Contemporary bioethics is not beyond criticism. At its inception many academic philosophers questioned its intellectual credentials, taking it to be a kind of ethics lite. And, when its representatives are quoted in mainstream media, they often appear to be stating the obvious, because there is rarely space for the presentation of any arguments. In addition, professional codes of ethics, many modeled on medical ethics codes, can stifle hard moral scrutiny of business and engineering decisions, because their mere existence serves as a proxy for real discussion (with participants rationalizing that if they are not transgressing explicit rules, they are ethically in the clear).

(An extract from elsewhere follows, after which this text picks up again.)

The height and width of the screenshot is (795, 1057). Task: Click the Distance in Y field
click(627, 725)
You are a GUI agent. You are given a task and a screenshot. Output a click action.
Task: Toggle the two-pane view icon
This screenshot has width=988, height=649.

But most bioethicists do real and important work. They sit on hospital ethics committees along with physicians, nurses and palliative care specialists helping patients and their families make morally defensible decisions about end-of-life care. They serve on institutional review boards that carefully evaluate all kinds of research involving human subjects, paying special attention to studies conducted with members of vulnerable populations (for example, the mentally ill, the very elderly, children and prisoners). They play a role in the development of response protocols to epidemics. In the United States they even advise the president. The National Institutes of Health has made ethics training a requirement for all federally funded research, the National Science Foundation funds initiatives in ethics education, and among the criteria for academic programs to receive accreditation from the Accreditation Board for Engineering and Technology, they must demonstrate the ways in which they teach ethical responsibility.
Occasionally — as evidenced by a recent paper about the ethical use of a gene-editing technology, CRISPR-Cas 9, which Pinker appears to have in his sights — bioethicists, together with scientists, issue calls for moratoriums on the carrying out or particular application of certain types of research. Not all of these calls are motivated by mere squeamishness, particular religious commitments, lily-livered cowardice or professional envy. In fact, what lies behind the caution is the same idea that Pinker thinks points in the opposite direction of risk: the value of human life.
The difference lies in whether we value human life in general or individual human beings. Pinker appears unaware of this distinction and its implications for how we morally assess biotechnology. Citing the Global Burden of Disease Project, he reports that in 2010, 2.5 billion human years were lost “to premature death or compromised by disability.” If you’re thinking primarily about numbers, then you will be impressed — and, like Pinker, object to any action that apparently impedes the development of technologies that would reduce that number. But at the same time, his rhetorical hook is about how much happier each of us would be if our loved ones did not suffer premature death or protracted and untreatable illness. He cannot have it both ways. We would be equally horrified if a loved one were exploited for scientific research, even if that research contributed to a greater number of human years.
When I think about a dear friend who is dying of pancreatic cancer, I think about how his death will contribute to the total of human years lost: If we assume that, absent the cancer, he would have lived to age 90, dying at 50 means a loss of 40 human years. But I also think about the unique individual he is and about the quite particular experiences he and I will not be able to enjoy together.
Bioethicists, collaborating with scientists and patient advocacy groups, are focused on how to balance these two very different perspectives to assess the moral permissibility and wisdom of pursuing certain kinds of research. They are not scientific party poopers, needlessly delaying important research with red tape. Rather, they are vividly aware of the role that mortality — and all that it involves — plays in determining what it means to be human.